Chief Joseph and the 1877 War and Flight of the Nez Perce

By Roger M. Peterson

A Pacific Northwest historic event provided the topic for a recent meeting of the Kittitas County Genealogical Society in Ellensburg, WA. Society member David Storla gave a presentation about the 1877 War and Flight and the famous Nez Perce Chief Joseph who is closely associated with this historic event which occurred 140 years ago.

In his presentation, Mr. Storla told his audience the tragic tale of how the ever increasing encroachment of settlers onto Nez Perce homelands resulted in a series of treaties which substantially reduced the size of land recognized as traditional Nez Perce homeland. The Treaty of 1863 caused the Nez Perce tribe to be divided into “Treaty” and Non-Treaty” groups and eventually the U. S. Army to ordered the “Non-Treaty” group to voluntarily move onto the reservation within 30 days or the Army would move them by force. This led to bloodshed and a journey of 1170 miles by the “Non-Treaty” Nez Perce group closely pursued by the U. S. Army.

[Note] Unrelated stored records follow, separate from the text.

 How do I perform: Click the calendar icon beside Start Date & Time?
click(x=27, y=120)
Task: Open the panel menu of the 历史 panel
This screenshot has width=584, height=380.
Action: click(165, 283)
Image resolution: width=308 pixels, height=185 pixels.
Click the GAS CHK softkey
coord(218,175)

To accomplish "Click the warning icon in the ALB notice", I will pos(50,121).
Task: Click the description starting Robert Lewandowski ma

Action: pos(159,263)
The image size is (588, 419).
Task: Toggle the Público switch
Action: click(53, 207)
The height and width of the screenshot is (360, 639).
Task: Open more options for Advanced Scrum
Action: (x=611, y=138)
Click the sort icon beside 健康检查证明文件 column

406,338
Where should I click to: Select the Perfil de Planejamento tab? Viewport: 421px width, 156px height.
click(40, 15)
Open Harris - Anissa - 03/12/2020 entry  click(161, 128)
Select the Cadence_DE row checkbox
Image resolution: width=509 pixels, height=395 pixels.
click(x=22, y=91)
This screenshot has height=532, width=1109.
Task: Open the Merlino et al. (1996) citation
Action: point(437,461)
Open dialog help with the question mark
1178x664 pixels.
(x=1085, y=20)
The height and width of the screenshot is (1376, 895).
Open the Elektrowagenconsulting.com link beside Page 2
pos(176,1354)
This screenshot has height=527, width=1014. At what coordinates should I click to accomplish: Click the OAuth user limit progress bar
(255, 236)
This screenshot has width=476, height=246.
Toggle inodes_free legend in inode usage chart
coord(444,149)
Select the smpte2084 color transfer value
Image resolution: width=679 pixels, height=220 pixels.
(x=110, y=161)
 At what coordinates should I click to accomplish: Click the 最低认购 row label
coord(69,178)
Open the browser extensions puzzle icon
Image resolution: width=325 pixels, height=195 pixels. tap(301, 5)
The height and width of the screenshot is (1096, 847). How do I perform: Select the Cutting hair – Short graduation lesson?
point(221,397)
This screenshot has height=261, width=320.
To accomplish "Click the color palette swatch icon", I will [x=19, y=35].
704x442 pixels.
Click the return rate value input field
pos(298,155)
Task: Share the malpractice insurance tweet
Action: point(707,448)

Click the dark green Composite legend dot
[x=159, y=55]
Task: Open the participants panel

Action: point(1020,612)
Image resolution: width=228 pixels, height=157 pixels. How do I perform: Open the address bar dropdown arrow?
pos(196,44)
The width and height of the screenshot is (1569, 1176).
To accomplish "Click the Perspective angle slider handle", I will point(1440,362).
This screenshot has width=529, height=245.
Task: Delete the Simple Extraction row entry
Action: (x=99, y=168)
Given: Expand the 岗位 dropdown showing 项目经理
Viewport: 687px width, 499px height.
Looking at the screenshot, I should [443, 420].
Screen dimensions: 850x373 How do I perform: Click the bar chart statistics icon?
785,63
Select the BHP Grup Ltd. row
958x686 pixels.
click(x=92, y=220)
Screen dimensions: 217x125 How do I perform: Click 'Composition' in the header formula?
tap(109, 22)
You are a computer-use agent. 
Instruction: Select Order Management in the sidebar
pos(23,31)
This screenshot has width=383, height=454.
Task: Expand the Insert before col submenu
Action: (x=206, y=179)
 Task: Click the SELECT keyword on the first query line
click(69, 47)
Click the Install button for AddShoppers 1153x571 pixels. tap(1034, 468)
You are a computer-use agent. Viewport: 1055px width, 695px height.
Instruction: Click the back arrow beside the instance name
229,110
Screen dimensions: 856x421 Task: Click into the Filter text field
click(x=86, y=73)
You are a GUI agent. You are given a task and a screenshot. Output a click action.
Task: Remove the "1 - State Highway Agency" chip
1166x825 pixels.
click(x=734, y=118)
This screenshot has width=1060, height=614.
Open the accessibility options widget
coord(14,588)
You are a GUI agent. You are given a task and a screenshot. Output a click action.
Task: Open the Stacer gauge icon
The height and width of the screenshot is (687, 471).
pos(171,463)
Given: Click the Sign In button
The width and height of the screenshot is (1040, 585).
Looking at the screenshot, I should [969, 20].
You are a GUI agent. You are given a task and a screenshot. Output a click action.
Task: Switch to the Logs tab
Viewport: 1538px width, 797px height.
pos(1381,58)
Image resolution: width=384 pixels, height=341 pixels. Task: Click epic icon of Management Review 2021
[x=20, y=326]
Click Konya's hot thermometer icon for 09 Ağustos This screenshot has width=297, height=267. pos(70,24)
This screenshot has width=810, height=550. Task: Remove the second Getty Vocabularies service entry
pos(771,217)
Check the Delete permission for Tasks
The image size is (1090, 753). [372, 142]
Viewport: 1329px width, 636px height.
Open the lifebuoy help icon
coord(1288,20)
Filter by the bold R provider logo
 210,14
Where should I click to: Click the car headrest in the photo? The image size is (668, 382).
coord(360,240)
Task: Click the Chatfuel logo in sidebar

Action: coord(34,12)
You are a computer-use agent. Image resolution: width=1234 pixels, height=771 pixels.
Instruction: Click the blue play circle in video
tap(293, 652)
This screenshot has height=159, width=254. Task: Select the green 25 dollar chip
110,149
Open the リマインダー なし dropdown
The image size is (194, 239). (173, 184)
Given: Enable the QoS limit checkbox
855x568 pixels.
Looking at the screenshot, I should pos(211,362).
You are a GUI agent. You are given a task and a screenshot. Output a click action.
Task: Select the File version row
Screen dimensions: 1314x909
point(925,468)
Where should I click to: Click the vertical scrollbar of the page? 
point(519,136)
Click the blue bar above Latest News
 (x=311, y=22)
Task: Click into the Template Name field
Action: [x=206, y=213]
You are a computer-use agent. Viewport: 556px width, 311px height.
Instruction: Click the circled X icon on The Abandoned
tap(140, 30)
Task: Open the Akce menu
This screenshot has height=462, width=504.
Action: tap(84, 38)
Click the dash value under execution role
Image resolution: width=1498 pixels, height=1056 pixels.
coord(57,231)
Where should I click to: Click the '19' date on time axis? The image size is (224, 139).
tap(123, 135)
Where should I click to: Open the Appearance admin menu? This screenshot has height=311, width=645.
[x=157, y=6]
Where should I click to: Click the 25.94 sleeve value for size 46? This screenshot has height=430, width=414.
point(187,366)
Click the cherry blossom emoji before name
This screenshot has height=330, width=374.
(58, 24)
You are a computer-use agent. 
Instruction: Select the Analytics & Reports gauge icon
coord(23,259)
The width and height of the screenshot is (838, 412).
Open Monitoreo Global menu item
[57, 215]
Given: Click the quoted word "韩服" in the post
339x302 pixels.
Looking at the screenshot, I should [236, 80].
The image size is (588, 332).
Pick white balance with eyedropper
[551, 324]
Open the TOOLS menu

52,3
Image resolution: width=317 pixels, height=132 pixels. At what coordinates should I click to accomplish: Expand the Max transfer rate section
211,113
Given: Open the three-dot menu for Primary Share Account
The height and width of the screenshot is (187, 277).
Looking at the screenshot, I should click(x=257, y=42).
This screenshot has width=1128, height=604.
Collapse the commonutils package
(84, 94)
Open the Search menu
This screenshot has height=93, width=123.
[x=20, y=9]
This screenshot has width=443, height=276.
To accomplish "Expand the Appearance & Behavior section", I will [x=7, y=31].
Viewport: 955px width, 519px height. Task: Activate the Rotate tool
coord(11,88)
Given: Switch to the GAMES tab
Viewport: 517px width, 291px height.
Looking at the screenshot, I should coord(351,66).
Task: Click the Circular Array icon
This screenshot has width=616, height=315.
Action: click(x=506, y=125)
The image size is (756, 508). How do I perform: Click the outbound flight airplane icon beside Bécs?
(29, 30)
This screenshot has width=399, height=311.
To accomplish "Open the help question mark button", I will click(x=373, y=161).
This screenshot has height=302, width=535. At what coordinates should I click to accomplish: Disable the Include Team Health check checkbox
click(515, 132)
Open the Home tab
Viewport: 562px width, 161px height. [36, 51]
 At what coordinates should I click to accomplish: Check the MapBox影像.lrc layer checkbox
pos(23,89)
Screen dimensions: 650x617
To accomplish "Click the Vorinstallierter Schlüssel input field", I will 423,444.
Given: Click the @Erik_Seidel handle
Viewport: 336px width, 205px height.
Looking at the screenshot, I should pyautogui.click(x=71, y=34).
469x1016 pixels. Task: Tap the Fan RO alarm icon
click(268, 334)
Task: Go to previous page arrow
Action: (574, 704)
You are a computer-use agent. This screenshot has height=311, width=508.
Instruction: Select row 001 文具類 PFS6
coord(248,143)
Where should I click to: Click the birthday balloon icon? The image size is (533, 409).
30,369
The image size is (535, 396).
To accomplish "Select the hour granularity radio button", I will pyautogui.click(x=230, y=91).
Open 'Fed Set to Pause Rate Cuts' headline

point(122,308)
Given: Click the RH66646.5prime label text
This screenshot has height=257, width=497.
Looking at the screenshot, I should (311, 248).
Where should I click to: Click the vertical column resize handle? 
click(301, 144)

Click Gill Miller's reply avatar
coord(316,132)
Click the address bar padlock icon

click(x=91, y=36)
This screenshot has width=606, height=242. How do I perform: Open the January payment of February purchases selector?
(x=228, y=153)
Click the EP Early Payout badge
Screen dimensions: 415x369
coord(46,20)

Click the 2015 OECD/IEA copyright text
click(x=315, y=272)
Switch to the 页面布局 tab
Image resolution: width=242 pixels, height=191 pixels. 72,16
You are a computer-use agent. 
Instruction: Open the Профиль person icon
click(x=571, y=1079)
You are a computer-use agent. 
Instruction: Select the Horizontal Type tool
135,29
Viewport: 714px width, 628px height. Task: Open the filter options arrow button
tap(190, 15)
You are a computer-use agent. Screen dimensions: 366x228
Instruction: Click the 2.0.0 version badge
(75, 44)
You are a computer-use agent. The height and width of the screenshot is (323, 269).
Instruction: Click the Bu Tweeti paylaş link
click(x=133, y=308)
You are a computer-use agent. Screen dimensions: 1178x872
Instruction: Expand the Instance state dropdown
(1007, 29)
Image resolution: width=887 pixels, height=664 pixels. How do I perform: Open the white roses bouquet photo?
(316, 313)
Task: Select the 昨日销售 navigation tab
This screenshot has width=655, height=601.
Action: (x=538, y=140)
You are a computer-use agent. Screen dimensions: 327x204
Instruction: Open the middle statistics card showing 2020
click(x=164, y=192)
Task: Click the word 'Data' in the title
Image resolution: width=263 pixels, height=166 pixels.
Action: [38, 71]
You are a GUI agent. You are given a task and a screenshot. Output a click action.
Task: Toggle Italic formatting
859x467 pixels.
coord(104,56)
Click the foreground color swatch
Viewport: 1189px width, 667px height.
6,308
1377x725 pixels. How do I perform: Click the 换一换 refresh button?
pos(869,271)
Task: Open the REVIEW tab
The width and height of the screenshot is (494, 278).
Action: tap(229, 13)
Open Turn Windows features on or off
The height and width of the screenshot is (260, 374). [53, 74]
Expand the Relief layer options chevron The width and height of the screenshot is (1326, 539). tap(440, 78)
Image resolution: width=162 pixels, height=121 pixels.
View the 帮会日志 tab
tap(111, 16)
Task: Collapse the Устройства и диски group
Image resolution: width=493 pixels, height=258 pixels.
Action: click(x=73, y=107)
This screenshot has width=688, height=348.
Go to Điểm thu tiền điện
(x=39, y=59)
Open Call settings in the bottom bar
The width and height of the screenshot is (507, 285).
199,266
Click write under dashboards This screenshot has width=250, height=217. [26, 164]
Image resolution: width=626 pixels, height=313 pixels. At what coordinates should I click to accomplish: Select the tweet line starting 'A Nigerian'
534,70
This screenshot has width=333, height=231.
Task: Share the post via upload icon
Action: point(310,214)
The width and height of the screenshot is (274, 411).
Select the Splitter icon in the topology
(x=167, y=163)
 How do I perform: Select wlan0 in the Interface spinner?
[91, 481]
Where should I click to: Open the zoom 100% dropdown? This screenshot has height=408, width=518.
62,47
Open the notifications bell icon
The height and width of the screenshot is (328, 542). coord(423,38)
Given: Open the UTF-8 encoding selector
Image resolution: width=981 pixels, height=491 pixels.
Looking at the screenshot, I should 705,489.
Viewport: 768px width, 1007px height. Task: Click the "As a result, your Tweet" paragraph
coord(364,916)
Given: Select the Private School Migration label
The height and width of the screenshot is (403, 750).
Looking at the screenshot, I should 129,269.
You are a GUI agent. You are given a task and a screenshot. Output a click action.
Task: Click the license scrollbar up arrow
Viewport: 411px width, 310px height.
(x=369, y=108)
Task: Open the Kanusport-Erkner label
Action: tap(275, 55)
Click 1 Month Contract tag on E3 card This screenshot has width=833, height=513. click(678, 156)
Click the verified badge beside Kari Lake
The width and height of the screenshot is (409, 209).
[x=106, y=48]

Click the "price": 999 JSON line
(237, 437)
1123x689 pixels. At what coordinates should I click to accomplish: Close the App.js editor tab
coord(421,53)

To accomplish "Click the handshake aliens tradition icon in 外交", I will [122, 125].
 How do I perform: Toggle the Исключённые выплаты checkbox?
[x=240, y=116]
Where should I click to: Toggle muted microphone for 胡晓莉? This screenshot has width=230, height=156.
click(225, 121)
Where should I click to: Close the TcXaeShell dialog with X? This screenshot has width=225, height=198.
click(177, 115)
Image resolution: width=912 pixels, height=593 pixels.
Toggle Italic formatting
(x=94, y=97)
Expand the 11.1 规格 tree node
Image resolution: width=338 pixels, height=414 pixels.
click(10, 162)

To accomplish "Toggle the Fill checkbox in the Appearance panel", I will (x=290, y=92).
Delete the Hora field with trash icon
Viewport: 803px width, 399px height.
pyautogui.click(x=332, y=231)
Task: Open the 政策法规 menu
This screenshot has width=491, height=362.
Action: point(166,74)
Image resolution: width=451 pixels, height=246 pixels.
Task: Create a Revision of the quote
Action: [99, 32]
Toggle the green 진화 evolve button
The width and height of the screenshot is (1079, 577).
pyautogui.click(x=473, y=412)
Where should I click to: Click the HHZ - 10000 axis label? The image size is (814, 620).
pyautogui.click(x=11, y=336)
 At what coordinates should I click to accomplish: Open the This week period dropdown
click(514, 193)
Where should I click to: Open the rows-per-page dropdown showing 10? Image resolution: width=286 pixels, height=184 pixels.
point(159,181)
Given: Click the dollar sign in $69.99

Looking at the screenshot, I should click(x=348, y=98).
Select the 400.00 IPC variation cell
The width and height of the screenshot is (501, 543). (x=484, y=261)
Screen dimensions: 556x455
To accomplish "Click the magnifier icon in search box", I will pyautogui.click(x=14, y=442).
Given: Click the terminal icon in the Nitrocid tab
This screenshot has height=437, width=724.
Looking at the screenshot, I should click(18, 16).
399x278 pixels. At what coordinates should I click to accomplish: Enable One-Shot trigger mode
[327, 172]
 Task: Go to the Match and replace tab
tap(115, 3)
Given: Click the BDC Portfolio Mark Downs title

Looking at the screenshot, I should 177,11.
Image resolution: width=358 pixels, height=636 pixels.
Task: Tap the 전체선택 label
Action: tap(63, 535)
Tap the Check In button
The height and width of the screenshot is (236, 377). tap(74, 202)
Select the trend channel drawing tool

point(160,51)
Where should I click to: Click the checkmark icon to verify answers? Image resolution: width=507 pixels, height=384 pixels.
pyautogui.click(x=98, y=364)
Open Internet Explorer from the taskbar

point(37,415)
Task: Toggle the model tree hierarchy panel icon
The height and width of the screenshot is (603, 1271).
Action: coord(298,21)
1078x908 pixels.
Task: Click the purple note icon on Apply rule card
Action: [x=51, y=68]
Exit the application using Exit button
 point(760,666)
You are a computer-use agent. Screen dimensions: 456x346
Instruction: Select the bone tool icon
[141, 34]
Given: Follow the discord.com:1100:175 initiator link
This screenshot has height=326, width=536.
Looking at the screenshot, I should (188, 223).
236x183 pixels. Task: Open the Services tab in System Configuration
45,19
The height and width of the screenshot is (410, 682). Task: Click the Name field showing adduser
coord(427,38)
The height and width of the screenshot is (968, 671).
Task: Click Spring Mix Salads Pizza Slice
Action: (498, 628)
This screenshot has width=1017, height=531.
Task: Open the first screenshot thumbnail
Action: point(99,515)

 Along the Nez Perce National Historic Trail, at the Big Hole National Battlefield near Wisdom, MT. Battle commemoration August 2010. US Forest Service photo, by Roger Peterson

Along the Nez Perce National Historic Trail, at the Big Hole National Battlefield near Wisdom, MT. Battle commemoration August 2010. US Forest Service photo, by Roger Peterson

The flight finally ended 40 miles short of Canada in Northern Montana on October 5, 1877. Mr. Storla pointed out to his audience the various events leading up to the war as well as events during and after the war that affected the Nez Perce. He also displayed around the room, several “Show and Tell” items about the conflict further explaining aspects of the war. He told of how he had received many of the materials used in his presentation through the generous help of Sandra Broncheau-McFarland, Administrator of the Nez Perce (Nee-Me- Poo) National Historic Trail (NPNHT) office in Idaho.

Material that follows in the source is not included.